9.29.2011

Object Oriented CAD p.II

Now that I have some experience with the software under my belt it is time to start asking questions of it.

What might the consequences of this object orientation be? What sorts of biases might be encoded in this way of working?

Already I have stated, Revit and BIM are production oriented softwares.  The object oriented method is definitely more suited towards rather standardised methods of construction, and so it propogates industry standard techniques.

Economic Repercussions:  Global Mindset

The online block repository would privilege those manufacturers and providers who can both produce their own blocks - the process is likely time and training intensive - and get them on the server.  Likely the server is for companies with national or international reach and so that there would be a tendency for  mom and pop operations would start to get eliminated from the project.

On the other hand, as many of the techniques in the industry are standardised, standard blocks actually might not hurt them once it comes time to tender a project as everyone does windows essentially the same way.

Earlier (but Less Decisive) Decisions:  Categories = Politics

Also encoded in the method is a sort of definitiveness to the design.  In a standard design process, the space between walls or floors can be left blank until it is figured out later on exactly what the composition might be.  Many of these questions are asked earlier in the project with Revit.  It is, of course, possible to use generic walls and floor types, but there is an increased impetus for these decisions to be made earlier.

Luckily, these decisions are not definitive.  One other consequence of the object type method is that it is very easy to go back and change decisions later on, because by changing an object type all its instances can be updated throughout the project.  Want to use bamboo flooring instead of hardwood now?  No problem.

There is an aspect of conservatism to this method, still.  Even in the way that the program asks you to decide  whether something is a wall or a floor as soon as it is drawn, the program consistently reinforces typical elemental categories and methods throughout the process.  Personally, I've had too much of the uncertainty cherished by deconstructive thinkers and don't really think that this type of politicisation of language is useful, but there are many who do.  This aspect of the program would probably be a big problem for them.

Materialistic Bias:  You are What you Eat

In Revit (at least in the form it comes "out of the box") the criteria that can be attached to an object are primarily performative:  cost, weight, fire rating etc..  If these are the criteria consistently placed in front of a designer, one can imagine that focus will increasingly be on these parameters.  It's a case of daily culture for, as the saying goes, "You are what you eat".  Somehow tweaking the available parameters to assess the qualitative goals of the client or designer seems to be currently difficult to do.

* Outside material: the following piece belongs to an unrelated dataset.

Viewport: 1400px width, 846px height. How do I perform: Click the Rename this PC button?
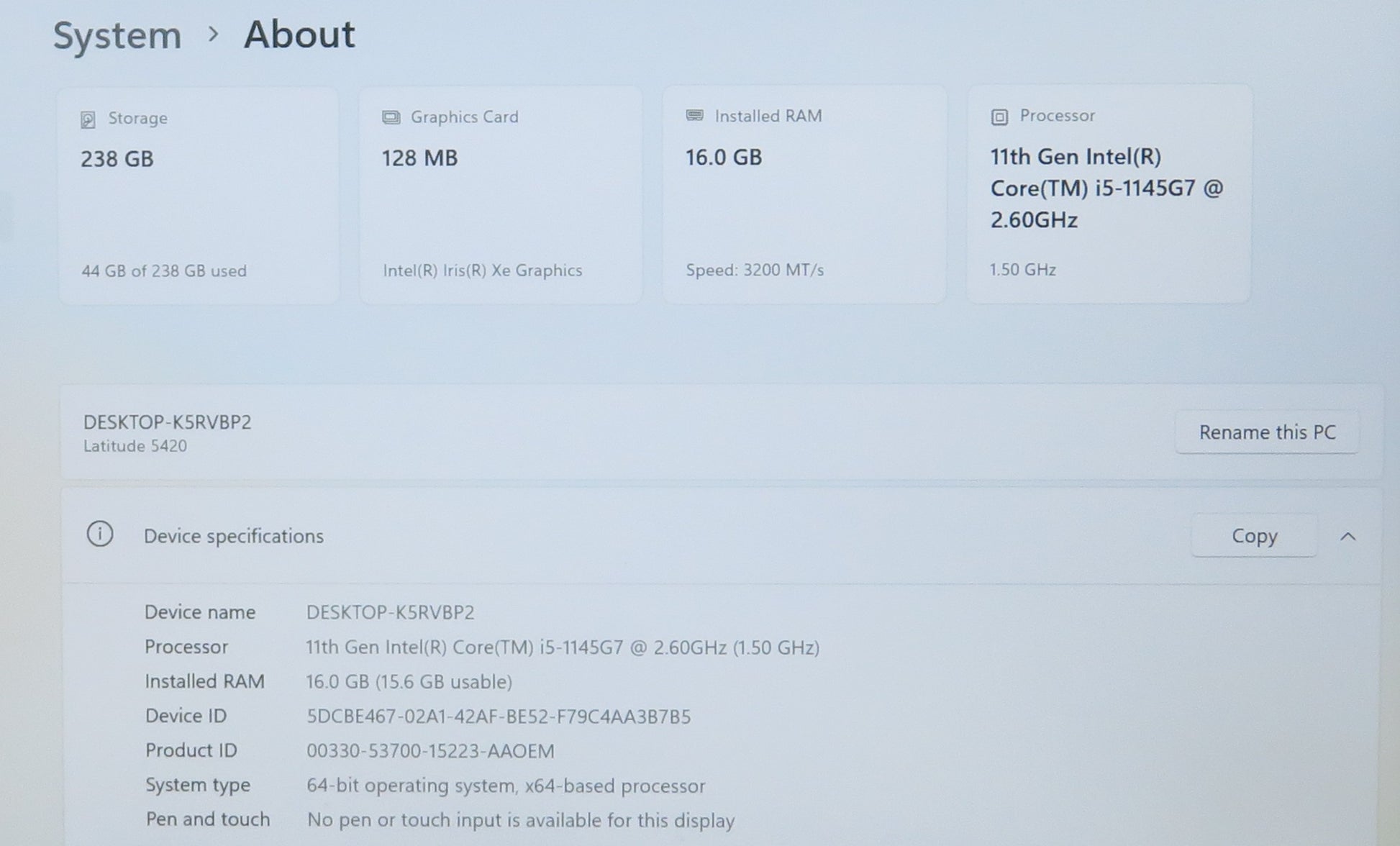click(1266, 432)
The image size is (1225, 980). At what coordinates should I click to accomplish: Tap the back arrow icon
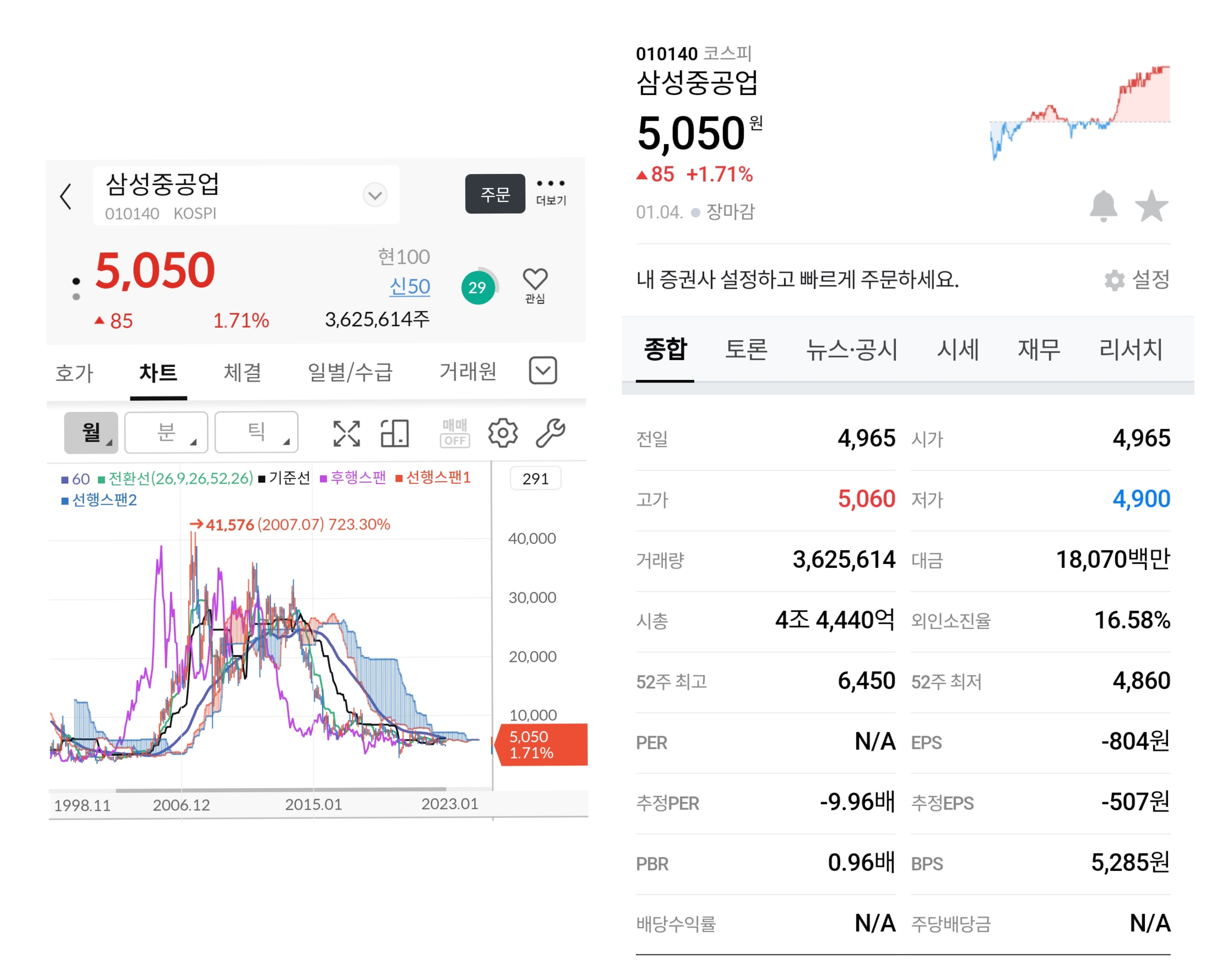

In my opinion this materialistic bias is not a bad one for architects.  While performance based architecture is slowly becoming the philosophy du jour in many academic circles, it is often underemphasized by many in the profession (academy included) and its media.  Architects are often seen as stylists;  specialists in aesthetic, meaning and the orchestration of feeling in a building project.  Performance is the language spoken by many of the other key stakeholders in the construction project, and so it is to our advantage to become well versed in both its language and delivery.

Anti-Monolithic Design / At Peace with Pieces

By forcing design to be assembly specific from the outset, the program moves away from the sort of monolithic design that could be considered a consequence of typical CAD / 3D modelling programs.  Everything is a material assembly now instead of some white plastic shape.  This could potentially translate into an aesthetic of pieces instead of plastic, monolithic form.  While OOCAD has been closely aligned with many of the expressionist projects of the late 20th c. (Gehry used CATIA, another solid modeller to produce their deformed shapes), if one takes a Modernist approach to interpreting the tool / medium this is not necessarily it's "essential" use.  The model is built up of a series of pieces or parts, not deformed from a single lump of clay.  It's "essence" is an assemblage of multiple pieces.  Thus one could imagine an architecture of multiple different expressed pieces being its product.